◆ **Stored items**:
■ ■ ■ ■ ■ ■ ■

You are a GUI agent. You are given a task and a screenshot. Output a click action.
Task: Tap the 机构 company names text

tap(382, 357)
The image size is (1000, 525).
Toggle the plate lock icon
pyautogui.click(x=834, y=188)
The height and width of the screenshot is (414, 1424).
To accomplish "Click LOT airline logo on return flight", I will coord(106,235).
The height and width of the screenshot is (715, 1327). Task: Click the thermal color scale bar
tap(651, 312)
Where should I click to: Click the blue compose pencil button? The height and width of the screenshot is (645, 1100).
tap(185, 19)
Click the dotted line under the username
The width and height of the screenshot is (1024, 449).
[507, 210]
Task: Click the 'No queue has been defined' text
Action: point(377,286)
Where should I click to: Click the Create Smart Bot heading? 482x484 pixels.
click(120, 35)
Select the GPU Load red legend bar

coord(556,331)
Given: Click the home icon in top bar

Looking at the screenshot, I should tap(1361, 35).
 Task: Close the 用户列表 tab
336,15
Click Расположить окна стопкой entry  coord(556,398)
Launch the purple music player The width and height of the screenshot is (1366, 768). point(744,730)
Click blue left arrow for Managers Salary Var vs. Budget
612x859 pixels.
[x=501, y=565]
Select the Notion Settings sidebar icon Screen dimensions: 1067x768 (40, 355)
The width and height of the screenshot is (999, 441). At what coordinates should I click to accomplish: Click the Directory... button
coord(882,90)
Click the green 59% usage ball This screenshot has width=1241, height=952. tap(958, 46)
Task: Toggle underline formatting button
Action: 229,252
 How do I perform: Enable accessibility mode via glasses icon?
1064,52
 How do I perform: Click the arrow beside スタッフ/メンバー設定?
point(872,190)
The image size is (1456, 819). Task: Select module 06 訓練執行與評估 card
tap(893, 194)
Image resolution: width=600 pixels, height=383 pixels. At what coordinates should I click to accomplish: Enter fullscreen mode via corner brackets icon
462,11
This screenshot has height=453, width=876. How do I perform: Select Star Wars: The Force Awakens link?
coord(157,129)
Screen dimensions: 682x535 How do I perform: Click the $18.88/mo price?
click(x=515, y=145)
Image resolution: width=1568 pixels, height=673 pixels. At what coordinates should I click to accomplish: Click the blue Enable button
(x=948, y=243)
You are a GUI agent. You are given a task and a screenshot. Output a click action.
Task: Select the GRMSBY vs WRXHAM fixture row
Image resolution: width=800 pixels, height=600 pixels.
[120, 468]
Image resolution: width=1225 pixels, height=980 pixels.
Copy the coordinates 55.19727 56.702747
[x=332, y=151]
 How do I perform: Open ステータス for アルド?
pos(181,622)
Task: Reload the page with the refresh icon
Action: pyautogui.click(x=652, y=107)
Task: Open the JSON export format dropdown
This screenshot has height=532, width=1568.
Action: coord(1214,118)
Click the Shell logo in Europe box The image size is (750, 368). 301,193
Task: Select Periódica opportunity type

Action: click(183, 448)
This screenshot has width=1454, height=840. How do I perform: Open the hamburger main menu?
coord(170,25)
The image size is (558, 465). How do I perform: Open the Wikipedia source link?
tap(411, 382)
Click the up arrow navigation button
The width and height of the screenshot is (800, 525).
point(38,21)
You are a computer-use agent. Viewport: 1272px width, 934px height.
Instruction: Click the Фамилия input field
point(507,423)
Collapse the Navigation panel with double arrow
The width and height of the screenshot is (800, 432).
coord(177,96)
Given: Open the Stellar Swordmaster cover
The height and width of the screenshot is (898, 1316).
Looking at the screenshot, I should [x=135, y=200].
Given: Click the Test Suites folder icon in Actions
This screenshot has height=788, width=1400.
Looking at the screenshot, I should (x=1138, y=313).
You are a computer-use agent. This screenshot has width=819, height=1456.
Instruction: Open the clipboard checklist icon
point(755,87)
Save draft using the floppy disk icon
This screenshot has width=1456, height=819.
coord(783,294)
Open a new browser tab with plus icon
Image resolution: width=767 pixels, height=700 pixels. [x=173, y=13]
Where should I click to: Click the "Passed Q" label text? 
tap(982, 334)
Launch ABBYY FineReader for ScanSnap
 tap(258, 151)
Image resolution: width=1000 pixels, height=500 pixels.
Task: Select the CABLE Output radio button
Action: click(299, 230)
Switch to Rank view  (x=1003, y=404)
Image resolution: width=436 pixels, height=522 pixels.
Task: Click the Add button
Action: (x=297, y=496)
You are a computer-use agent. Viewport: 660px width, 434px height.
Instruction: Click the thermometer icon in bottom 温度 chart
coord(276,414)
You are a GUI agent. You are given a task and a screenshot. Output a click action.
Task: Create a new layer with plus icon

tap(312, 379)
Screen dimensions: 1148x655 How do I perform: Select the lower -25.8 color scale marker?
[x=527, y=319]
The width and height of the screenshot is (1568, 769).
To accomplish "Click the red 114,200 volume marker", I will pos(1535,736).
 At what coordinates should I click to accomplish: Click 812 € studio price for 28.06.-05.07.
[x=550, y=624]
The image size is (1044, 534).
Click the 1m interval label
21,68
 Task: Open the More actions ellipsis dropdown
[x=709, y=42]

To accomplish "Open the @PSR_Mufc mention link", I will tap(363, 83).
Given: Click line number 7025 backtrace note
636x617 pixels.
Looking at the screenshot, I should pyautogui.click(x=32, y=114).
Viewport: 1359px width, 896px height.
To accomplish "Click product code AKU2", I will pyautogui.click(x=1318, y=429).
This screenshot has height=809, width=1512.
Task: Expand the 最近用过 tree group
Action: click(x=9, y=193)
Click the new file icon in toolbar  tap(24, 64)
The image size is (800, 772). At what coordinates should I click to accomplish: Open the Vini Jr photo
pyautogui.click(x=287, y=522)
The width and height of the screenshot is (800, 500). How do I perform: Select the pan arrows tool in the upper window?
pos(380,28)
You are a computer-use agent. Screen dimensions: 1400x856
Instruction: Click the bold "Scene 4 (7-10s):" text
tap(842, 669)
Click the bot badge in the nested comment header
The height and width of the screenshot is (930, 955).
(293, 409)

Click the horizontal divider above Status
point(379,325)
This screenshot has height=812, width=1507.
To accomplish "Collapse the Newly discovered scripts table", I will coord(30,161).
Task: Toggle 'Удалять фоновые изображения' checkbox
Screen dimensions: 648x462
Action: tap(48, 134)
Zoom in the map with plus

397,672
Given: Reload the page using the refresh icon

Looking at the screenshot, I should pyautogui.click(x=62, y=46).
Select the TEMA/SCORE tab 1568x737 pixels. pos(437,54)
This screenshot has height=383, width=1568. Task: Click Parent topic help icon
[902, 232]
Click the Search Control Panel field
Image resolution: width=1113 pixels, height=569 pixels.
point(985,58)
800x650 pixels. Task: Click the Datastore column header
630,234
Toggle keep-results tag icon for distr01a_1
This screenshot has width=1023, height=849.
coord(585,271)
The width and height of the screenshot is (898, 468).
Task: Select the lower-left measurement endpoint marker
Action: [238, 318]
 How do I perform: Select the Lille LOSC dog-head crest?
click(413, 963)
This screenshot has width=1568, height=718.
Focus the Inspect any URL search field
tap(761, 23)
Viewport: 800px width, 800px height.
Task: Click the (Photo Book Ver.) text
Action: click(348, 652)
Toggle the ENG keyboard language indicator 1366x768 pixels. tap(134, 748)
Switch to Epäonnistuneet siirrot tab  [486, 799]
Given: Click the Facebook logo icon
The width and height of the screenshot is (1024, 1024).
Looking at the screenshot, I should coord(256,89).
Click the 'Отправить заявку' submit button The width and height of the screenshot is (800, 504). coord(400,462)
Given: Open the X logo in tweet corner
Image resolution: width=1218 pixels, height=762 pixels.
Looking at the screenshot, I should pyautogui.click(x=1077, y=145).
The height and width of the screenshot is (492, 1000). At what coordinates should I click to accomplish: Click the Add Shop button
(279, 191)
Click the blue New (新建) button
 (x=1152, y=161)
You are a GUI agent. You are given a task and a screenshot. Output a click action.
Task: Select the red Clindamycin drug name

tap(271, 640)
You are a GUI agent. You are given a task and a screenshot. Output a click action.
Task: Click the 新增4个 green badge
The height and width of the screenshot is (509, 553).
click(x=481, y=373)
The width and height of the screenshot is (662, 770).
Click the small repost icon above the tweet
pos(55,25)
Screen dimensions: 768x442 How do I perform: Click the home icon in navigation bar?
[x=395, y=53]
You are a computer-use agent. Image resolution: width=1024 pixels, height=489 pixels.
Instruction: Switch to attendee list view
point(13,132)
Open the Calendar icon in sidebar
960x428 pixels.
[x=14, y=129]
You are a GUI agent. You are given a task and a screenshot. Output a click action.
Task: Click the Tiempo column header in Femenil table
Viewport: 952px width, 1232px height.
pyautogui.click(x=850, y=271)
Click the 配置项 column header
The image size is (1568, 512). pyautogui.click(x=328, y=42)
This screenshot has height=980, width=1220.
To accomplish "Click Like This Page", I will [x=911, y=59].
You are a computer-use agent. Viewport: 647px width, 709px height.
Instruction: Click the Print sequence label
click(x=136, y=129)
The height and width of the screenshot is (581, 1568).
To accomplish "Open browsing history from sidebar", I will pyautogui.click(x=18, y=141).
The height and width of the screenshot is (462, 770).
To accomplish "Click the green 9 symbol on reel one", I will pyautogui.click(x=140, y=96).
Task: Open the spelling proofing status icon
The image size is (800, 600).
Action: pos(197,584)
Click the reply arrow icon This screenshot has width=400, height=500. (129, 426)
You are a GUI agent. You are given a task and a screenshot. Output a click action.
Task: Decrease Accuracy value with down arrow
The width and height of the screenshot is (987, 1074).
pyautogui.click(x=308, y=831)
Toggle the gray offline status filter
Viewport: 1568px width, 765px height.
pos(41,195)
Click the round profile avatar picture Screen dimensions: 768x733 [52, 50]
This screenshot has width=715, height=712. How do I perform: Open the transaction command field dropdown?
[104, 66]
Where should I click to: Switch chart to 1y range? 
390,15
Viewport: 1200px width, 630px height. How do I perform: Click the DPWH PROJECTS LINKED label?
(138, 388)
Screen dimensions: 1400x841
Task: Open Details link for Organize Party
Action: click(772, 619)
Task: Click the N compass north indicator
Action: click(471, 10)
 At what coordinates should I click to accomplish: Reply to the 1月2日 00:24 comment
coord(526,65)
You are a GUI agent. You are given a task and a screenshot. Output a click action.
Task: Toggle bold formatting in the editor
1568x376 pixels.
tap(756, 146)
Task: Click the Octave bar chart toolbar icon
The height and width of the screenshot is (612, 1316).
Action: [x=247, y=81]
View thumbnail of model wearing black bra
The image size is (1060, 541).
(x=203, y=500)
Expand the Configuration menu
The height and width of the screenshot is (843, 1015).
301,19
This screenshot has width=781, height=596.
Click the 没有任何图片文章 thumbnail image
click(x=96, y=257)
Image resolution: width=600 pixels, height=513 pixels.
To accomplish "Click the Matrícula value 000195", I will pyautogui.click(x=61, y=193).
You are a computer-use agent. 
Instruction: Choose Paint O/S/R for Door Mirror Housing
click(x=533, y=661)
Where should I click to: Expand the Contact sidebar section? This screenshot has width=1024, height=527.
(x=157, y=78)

■ ■ ■ ■ ■ ■ ■

◆ **Try it**:
Single out each line of the records above with the string "logo" in it, and copy it.

◆ **Written answer**:
To accomplish "Click LOT airline logo on return flight", I will coord(106,235).
Click the Shell logo in Europe box The image size is (750, 368). 301,193
Given: Click the Facebook logo icon
Given: Open the X logo in tweet corner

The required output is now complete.